Objectifs:
**a)** Répondez à ces questions sur l'article consacré au club 3FB :
(i) Combien de victoires le club a-t-il remportées sur ses dix-sept combats ?
(ii) Combien de titres de championne de Madagascar Faratiana a-t-elle gagnés ?
(iii) Combien de temps dure le mandat de la nouvelle présidente ?
**b)** Poursuivez l'article consacré au club 3FB à partir de sa dernière phrase.

Article:
_ _ _

Dans la salle, le club 3FB règne en maître. Dix-sept combats, quatorze victoires et trois défaites. On reconnaît tout de suite une grande famille qui essaie avec les moyens du bord de faire briller chaque pépite. De loin, on ressent l'autorité du coach Jean-Robert, l'expérience de Maître Alida mais aussi la bienveillance et l'expertise de Faratiana. Il faut dire que ce club est une fabrique à champions pour ne parler que de Faratiana qui a dans son palmarès deux titres de championne du monde, deux titres de championne d'Afrique et pas moins de quinze titres de championne de Madagascar. La performance de la jeune Olga a aussi fait vibrer la salle.

Elle a une de ses déterminations, de la force et de la précision ainsi qu'un charisme étincelant. Parler du club 3FB sans parler de sa toute nouvelle présidente serait un affront. Du haut de ses trente années, elle commence un mandat de quatre ans. Dame Diavolana incarne cette volonté de rehausser ce club, le kick-boxing à un niveau supérieur, plus professionnel, plus humanisé et bienveillant envers chaque combattant. Car comme ce stade de Besarety, le potentiel est là, mais la pauvreté, l'indifférence des gouvernants, le manque de moyens font que nos clubs, nos combattants sont limités.

_ _ _

Données brutes:
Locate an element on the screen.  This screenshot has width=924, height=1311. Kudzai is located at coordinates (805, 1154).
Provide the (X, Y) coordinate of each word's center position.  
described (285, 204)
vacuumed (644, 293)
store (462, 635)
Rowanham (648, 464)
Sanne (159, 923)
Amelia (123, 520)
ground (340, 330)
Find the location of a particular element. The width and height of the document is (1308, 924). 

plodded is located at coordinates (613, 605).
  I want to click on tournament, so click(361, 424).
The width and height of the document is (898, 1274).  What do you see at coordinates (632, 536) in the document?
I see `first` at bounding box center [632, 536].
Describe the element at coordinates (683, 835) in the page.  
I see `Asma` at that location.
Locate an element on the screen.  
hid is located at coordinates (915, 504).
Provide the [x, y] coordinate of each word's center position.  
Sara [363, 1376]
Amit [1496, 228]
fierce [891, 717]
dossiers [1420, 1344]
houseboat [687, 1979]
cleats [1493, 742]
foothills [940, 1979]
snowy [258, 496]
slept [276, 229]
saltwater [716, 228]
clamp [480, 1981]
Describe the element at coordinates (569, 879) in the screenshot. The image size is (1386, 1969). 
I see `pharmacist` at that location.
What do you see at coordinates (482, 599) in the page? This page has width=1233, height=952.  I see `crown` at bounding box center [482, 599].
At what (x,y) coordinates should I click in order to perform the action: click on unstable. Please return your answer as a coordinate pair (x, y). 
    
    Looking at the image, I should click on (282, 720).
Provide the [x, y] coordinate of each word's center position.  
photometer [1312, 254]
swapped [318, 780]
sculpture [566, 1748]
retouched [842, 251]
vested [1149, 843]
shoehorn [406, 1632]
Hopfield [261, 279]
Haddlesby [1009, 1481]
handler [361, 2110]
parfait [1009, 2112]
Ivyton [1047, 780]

_ _ _

Réponses attendues:
**a)**
(i) Quatorze victoires.
(ii) Quinze titres.
(iii) Quatre ans.

**b)**
Comme le dit une expression, même la plus belle fille du monde ne peut donner que ce qu'elle a. Si nous souhaitons que notre pays puisse avoir du succès aux niveaux régional et mondial, il faut simplement soutenir d'une manière professionnelle et continue nos combattants sur tous les plans. Car il n'y a pas de miracle, tout est question de travail. Cependant quand tu cours le ventre vide, quand tu ne peux pas te loger dignement et que tu n'as rien à mettre sur la table pour ta famille, il est difficile de se mesurer avec les vrais combattants professionnels des autres pays. Merci Nomena, l'un de mes fidèles lecteurs qui m'a redonné le courage d'écrire ce jour.